* Given exercise
Report how many lines of the data below contain the word "perform". Give only the number.

* Input for this task
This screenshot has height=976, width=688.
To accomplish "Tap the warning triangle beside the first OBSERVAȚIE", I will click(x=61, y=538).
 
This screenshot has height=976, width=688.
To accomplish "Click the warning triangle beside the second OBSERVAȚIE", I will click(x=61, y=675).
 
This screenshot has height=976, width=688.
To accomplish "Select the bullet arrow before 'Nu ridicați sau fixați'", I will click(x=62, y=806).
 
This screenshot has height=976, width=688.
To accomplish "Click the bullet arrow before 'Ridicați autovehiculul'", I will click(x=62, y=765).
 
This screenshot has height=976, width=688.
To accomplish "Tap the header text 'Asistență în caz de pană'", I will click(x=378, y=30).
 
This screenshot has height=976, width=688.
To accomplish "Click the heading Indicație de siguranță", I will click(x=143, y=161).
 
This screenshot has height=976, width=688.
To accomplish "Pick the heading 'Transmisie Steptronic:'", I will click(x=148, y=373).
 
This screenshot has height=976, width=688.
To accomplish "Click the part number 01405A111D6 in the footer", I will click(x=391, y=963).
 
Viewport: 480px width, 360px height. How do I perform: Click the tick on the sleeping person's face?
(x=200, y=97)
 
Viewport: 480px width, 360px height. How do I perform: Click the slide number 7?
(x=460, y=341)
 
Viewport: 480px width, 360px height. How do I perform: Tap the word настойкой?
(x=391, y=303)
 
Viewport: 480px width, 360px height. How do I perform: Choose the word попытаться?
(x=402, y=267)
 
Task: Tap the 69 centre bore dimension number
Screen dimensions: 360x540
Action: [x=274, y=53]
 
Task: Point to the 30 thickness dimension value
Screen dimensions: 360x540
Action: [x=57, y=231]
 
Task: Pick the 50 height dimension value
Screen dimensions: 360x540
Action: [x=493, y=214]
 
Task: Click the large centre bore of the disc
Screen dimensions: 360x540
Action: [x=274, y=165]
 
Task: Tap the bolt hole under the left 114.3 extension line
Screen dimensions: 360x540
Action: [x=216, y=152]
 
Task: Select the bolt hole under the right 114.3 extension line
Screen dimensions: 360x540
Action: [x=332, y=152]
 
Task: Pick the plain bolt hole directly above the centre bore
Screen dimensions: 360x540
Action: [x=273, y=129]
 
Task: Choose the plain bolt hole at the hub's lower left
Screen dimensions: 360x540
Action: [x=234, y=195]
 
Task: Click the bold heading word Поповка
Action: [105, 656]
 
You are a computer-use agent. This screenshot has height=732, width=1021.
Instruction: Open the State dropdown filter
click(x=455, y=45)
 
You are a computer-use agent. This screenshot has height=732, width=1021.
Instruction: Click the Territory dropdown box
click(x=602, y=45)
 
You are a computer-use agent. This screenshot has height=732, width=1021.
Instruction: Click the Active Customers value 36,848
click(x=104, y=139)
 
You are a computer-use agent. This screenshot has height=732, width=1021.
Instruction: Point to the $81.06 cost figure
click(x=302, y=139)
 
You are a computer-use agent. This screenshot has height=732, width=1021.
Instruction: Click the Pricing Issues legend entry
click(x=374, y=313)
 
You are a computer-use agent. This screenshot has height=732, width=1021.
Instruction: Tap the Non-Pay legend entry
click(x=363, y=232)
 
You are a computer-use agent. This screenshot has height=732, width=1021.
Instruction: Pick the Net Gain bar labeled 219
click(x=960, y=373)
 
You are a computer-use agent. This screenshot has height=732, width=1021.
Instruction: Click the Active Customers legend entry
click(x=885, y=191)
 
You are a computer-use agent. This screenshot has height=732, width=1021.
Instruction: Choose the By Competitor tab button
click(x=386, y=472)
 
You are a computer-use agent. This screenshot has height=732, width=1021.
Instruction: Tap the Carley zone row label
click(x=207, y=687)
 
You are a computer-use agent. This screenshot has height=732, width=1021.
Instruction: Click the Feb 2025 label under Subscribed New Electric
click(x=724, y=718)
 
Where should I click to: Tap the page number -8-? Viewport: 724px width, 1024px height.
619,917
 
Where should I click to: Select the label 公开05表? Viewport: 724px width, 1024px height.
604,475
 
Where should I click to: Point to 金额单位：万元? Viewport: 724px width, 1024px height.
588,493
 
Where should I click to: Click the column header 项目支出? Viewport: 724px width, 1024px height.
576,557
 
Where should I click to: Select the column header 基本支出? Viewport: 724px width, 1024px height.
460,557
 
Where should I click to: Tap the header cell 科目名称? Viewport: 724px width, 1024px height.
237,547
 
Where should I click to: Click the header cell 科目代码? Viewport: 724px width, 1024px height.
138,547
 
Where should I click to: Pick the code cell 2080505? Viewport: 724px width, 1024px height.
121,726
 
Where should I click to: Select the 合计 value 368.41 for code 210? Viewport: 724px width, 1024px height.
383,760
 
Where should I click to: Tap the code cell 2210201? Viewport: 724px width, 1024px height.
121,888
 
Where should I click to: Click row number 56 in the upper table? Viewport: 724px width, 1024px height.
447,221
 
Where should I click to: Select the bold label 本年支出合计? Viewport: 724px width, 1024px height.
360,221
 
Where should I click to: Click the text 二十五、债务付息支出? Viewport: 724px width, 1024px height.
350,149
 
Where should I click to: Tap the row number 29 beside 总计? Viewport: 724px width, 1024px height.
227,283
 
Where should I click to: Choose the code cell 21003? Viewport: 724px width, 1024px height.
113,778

* Solution for this exercise
4